I recently had the need to perform more complex processing and what I did was to keep everything short and modular. But I am now seeing that my design in this specific case was flawed.
I am updating different parts of the same record repeatedly and I believe that this is causing multiple back versions which causing excessive disk write I/O and slowing things down terribly:
a) begin a transaction, update FIELD_1 of MYTABLE, COMMIT, and end transaction.
b) begin a transaction, update FIELD_2 of MYTABLE, COMMIT, and end transaction.
c) begin a transaction, update FIELD_3 of MYTABLE, COMMIT, and end transaction.
d) begin a transaction, update FIELD_4 of MYTABLE, COMMIT, and end transaction.
e) begin a transaction, update FIELD_5 of MYTABLE, COMMIT, and end transaction.
Note: other tables are inserted and updated during during transactions a-e but those tables are not presenting any problems. The problem is with MYTABLE.

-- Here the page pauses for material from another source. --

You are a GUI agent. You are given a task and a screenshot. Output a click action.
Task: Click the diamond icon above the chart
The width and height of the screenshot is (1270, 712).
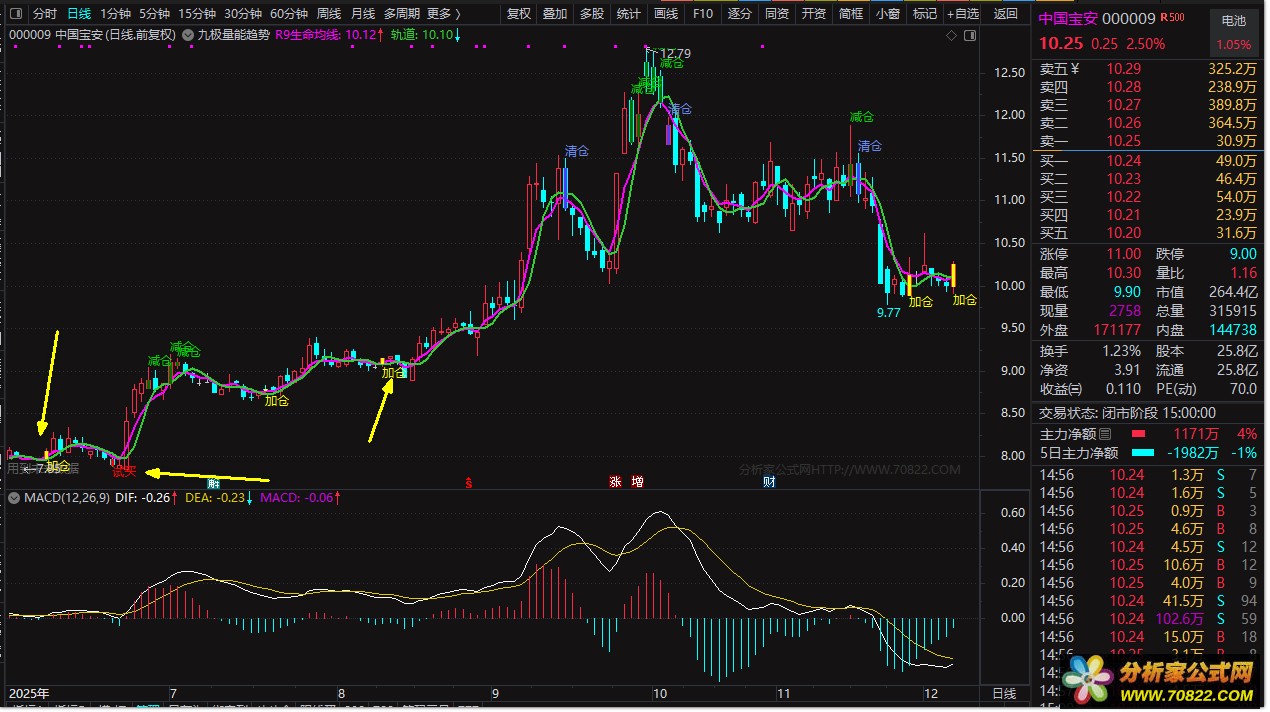point(950,35)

Of course, I normally update all fields in one transaction but in this particular case, determining the contents of each field is a complex process that requires manipulation and analysis of the the data provided by a number of other Firebird SELECT queries to the database.
I am averaging about 300 transactions per minute during this process that may last 12 hours and during that time, things get terribly slow.
So can someone confirm my suspicions, will each of the 5 transactions above to the same row of data cause 5 new 'back versions'?
Like I said, I have always kept transactions very short. I am thinking of something like this instead:
a) begin a transaction, update FIELD_1 of MYTABLE.
b) update FIELD_2 of MYTABLE.
c) update FIELD_3 of MYTABLE.
d) update FIELD_4 of MYTABLE.
e) update FIELD_5 of MYTABLE, COMMIT, and end transaction.
If something fails anywhere in between, I would ROLLBACK this single transaction.
Keeping my transactions shorter and more modular as above is easier from a development point of view but I have the back version performance issue. Although the second method means a much longer transaction, I won't have back versions to deal with. Do you think that this approach would be better?
Thank you
P.S. Sweeping the database does not help with the performance problem, the only temporary solution to regain performance is to backup using GBAK and restore.